Journal of Biotechnology & Biomaterials
Open Access

With interest in DNA damage and repair, initially we worked with islet cells of mouse and human pancreas and showed that they have very poor ability to repair oxidatively damaged DNA compared to liver cells. We developed monoclonal antibody against 8-OH-dG to quantitate the damage in the DNAin collaboration with National Center for Cell Science, Pune.

 

Later on, in collaboration with Dr. Surendra Ghaskadbi’s lab at Agharkar Research Institute, Pune, , we have been working on DNA repair systems in Hydra, a cnidarian. Hydra is a simple diploblastic animal that has been around for over 500million years. It exhibits lack of organismal ageing and a spectacular ability to regenerate. Very little is known about DNA repair in hydra. We have identified a few genes in nucleotide excision repair, base excision repair and are currently characterising them.

 

We are interested in understanding how cells cope up with oxidative stress. We use different cell systems including islet cells, liver cells, muscle cells and adipose cells in this work. Islet cells are insulin producing cells while liver, muscle and adipose cells are insulin responsive cells.We have clearly demonstrated that due to low antioxidant defence, islet cells succumb very easily to oxidative stress leading to impairment of their function of insulin secretion compared to the more robust liver cells. We also showed that treatment with strong antioxidants helps islet cells cope up better with oxidative stress both in vitro and in vivo. We are now trying to understand involvement of oxidative stress in development of insulin resistance in liver, muscle and adipose cells which are insulin responsive.

 

We have recently studied comprehensive oxidative stress profile of newly diagnosed diabetic patients and checked whether this profile improves on controlling hyperglycemia.
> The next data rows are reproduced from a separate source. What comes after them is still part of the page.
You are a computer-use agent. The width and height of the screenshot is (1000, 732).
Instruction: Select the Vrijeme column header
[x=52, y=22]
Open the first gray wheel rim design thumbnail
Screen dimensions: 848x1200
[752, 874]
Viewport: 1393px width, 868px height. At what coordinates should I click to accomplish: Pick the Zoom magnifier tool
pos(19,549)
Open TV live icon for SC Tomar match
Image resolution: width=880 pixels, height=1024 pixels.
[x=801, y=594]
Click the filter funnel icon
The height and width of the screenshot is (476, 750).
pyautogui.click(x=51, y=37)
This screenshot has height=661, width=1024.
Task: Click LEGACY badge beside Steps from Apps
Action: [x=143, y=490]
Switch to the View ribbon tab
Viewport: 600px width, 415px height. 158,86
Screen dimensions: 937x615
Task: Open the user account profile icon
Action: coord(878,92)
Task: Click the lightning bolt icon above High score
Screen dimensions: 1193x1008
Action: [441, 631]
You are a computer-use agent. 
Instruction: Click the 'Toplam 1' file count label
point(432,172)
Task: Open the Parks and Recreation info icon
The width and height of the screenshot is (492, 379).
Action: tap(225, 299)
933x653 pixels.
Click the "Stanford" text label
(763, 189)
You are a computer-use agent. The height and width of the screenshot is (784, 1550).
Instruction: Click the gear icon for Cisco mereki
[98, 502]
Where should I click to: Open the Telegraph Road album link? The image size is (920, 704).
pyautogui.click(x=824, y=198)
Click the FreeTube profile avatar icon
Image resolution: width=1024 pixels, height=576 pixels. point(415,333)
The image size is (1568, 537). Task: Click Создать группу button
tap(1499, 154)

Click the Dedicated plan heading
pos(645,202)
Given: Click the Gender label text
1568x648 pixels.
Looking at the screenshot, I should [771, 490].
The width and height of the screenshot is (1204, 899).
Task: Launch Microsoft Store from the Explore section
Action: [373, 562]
Our results clearly demonstrate that reduction in glycemic stress in diabetic patients alleviates oxidative stress, improves beta cell function and reduces insulin resistance. Systematic monitoring of oxidative stress with glucose could identify an individual’s recovery trajectory.  In collaboration with Dr. Pranay Goel, Indian Institute of Science Education and Research, Pune, we developed a mathematical model which showed that recovery is marked with a quantal response. From the model we could predict amount of maximal glutathione at low stress, glucose threshold for half-maximal glutathione and  rate at which recovery progresses. We did find significant differences among individuals in their response to glucose control. We believe that this method can help in personalisation of effective target of glucose control in anti-diabetic therapy.